Maybe pulling out the !mainRecord check makes sense since they all end up having to check that and the type system will keep track of it already being done (since we can drop all the |undefineds)? But, again, everything's working today and this function isn't in bad shape or anything, so @lemcardenas you can also feel free to leave it to a follow-up PR or to someone else in the future if it feels like the PR scope is growing too much.

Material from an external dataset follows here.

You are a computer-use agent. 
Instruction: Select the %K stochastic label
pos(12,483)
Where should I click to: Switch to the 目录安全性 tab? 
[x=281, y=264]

https://google.github.io/eng-practices/review/developer/small-cls.html is one of my favorite docs :)

brendankenny · 2020-07-01T19:39:46Z

lighthouse-core/test/gather/gather-runner-test.js

+
+    it('fails when the page is not of MIME type text/html', () => {
+      const url = 'http://the-page.com';
+      const mimeType = 'application/xml';


For this test & unit testing in general, should I apply a rigorous run through of incorrect mimeTypes, or is just having one incorrect option good enough?

It depends on the situation. The mimeType string part of the check is a relatively simple comparison, it's basically just string equality with no real corner cases, so this seems fine. Since it's going to be case insensitive, maybe add a test for that case?

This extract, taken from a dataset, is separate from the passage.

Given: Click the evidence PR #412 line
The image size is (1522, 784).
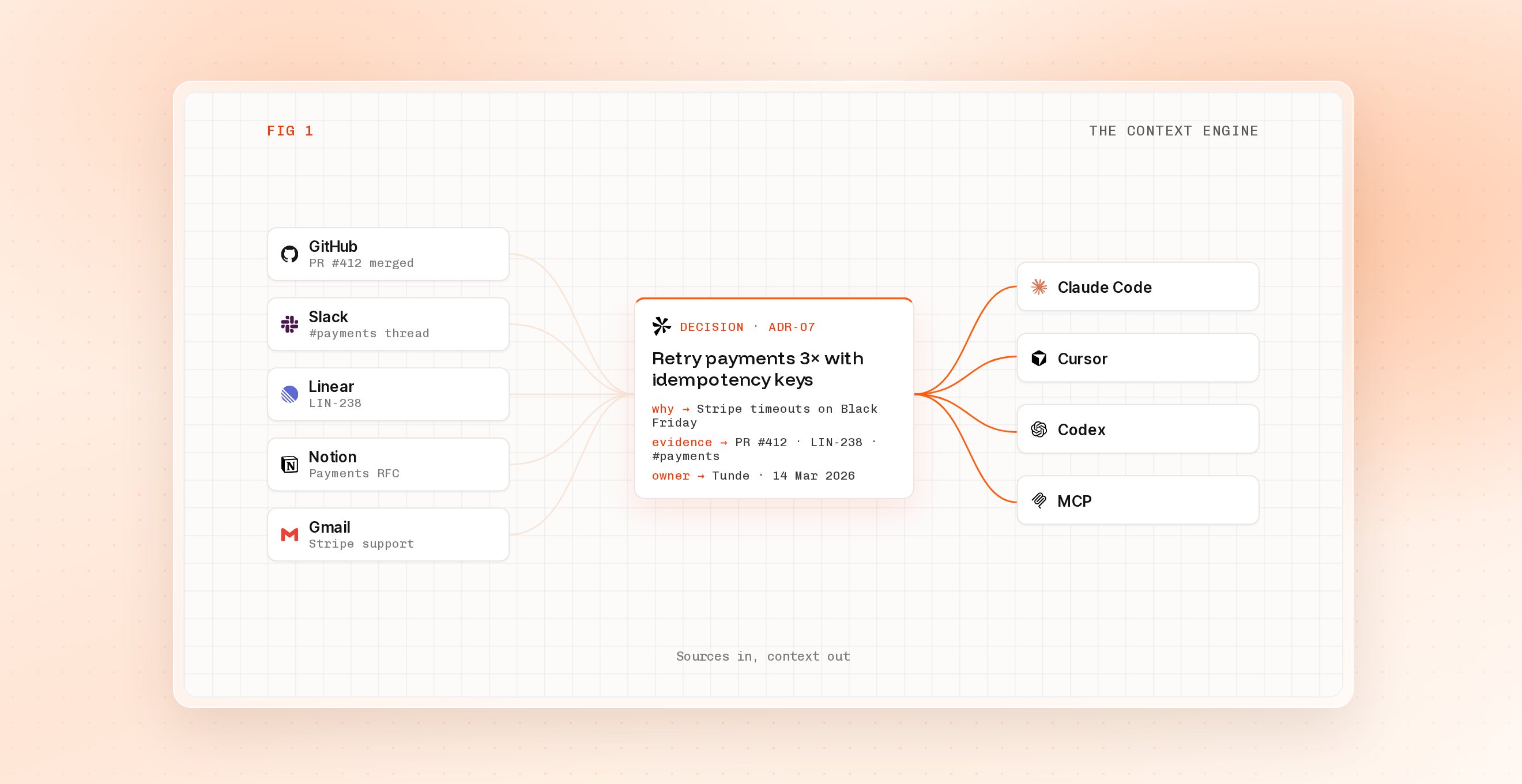Looking at the screenshot, I should point(764,449).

brendankenny · 2020-07-01T20:45:03Z

does the mime type in the network records return Chrome's inferred mime type or just what was set on the header?

Looks like maybe it's just what was on the header, or maybe Chrome does some inference on top of that?

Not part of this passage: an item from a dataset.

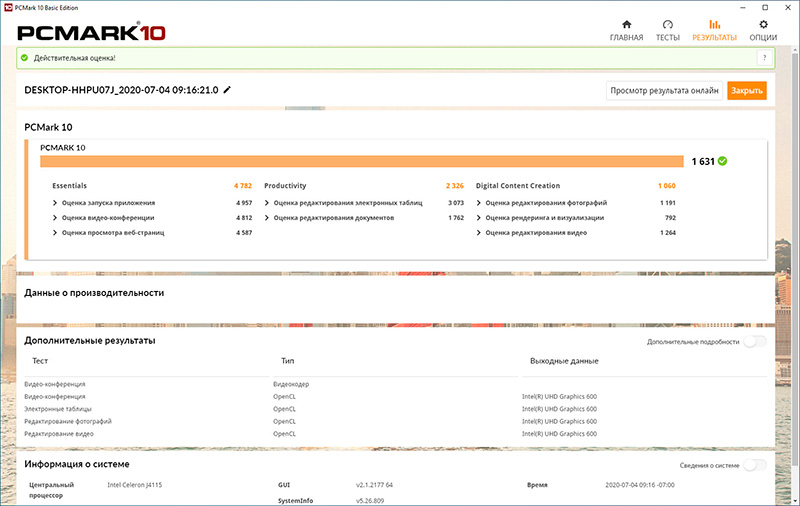
Task: Toggle the Дополнительные подробности switch
Action: pyautogui.click(x=754, y=342)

Maybe we'll need to combine mimeType with other information? It looks like checking for 'text/html' would catch a large majority of cases but would miss some. Since this will be a fatal error, we'll probably want to be more conservative in throwing. e.g. a server shouldn't be serving html with mime type 'content/html', but if Lighthouse can still run against it, we shouldn't not let them do so.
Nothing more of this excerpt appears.